Recipe by Chicagoland Chef du Jour
My girlfriend who rarely eats "meat" suggested I try this recipe. All she could do was rave about it. I used full meaty skin on, bone in chicken breasts. I had to improvise, my fresh bacon did not render much fat so I added some fatty thin sliced pancetta and olive oil to make up the difference. The sauce reminds me of Hot German Potato salad sauce. When I make it next time I will add more vinegar. Recipe courtesy Claire Robinson, 2010, Food network
- 3 slices thick cut applewood bacon, I also used some pancetta
- 1 whole chicken, quartered, alternately 4 bone in skin on chicken breasts
- kosher salt, to taste
- freshly cracked black pepper, to taste
- 1 tablespoon olive oil, as needed
- 1 fennel bulb, trimmed cored and thinly sliced
- 1 (12 ounce) bottle dark beer
- 2 tablespoons apple cider vinegar, next time I will add more
Directions See How It's Made
- Preheat the oven to 400 degrees F.
- In a Dutch oven, cook the bacon until nice and crispy. Remove the bacon to a paper towel-lined plate to drain and crumble when cooled.

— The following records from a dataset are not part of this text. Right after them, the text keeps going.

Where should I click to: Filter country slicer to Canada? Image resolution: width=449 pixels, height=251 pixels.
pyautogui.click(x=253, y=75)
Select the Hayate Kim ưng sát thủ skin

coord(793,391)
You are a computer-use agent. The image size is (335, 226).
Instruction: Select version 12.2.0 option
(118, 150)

- Pat the chicken dry and season on all sides with salt and pepper.
- If your bacon did not render enough fat, add a bit of olive oil.
- Sear the chicken on all sides in the pan with the rendered bacon fat, until the outside is brown and crispy. Remove the chicken to a plate.

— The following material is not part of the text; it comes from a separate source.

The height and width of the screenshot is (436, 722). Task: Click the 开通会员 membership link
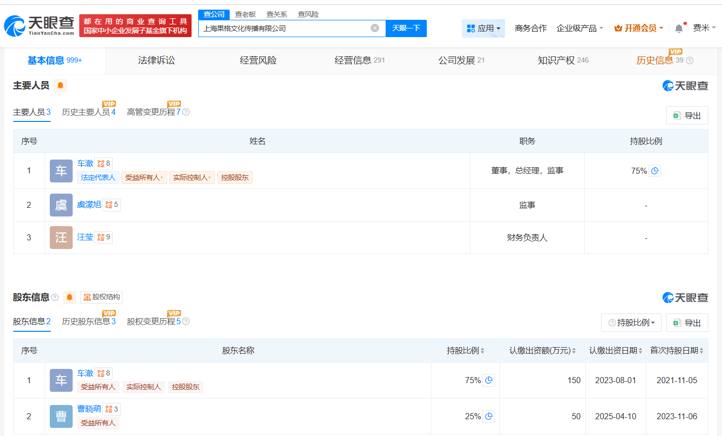pos(638,28)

- Add the fennel to the pan. Season with salt and pepper, to taste, and saute until caramelized and tender, about 10 minutes. Add a little olive oil if necessary.
- (Add a little water if the fennel starts to burn). Alternately, I added a splash of beer to deglaze the pan.
- Pour in the beer, scrape up any bits that are on the bottom of your pan and bring it to a simmer. Nestle the chicken and all resting juices, breast side down, in the fennel and beer.
- Cover and transfer the pan to the oven. Roast for 35 to 45 minutes, flipping the chicken over after 20 minutes. Cooking time may vary depending on the thickness of the chicken breasts.
- Remove the pan from the oven and put over low heat.
- Remove the chicken pieces to a warmed serving platter.
- Add the vinegar to the sauce and simmer to reduce to a thicker consistency, about 5 minutes. NOTE: Check for seasonings, add salt & pepper to taste. Add more cider vinegar for more of a twang.
- Pour the sauce over the chicken pieces, top with crumbled bacon and serve immediately.
- If you want a smoother sauce, just strain the sauce after it has reduced.
- I served with recipe#485414 and buttered egg noodles.